| 书面请求 |
逐字照抄下面列表里的全部文字，答案中不要包含图片。

| 可用数据 |

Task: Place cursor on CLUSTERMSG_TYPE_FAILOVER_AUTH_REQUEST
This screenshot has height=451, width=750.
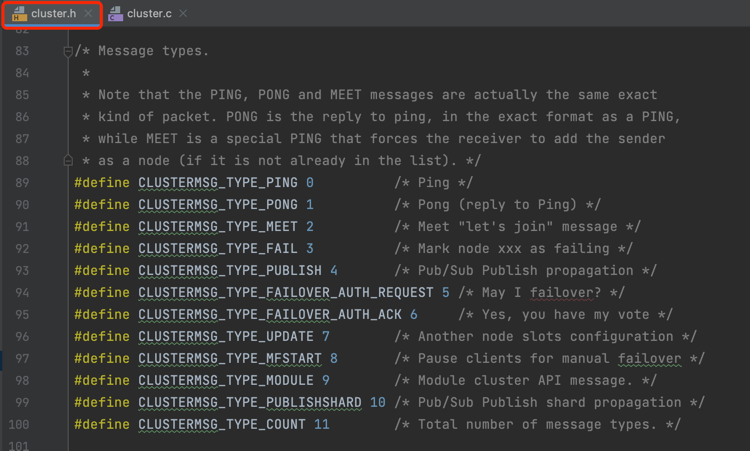Action: 286,293
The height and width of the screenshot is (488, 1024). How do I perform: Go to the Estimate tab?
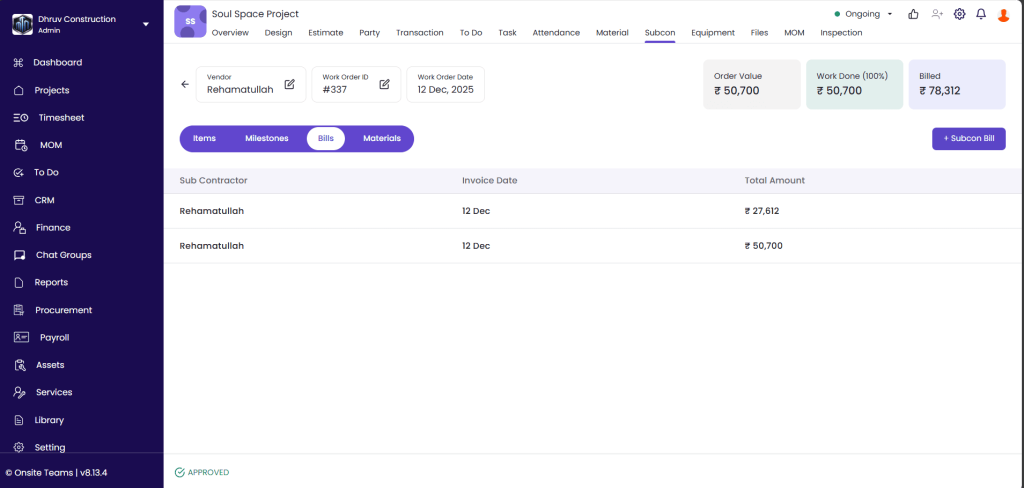pyautogui.click(x=325, y=33)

| 预期答案 |
Task: Place cursor on CLUSTERMSG_TYPE_FAILOVER_AUTH_REQUEST
This screenshot has height=451, width=750.
Action: 286,293
The height and width of the screenshot is (488, 1024). How do I perform: Go to the Estimate tab?
pyautogui.click(x=325, y=33)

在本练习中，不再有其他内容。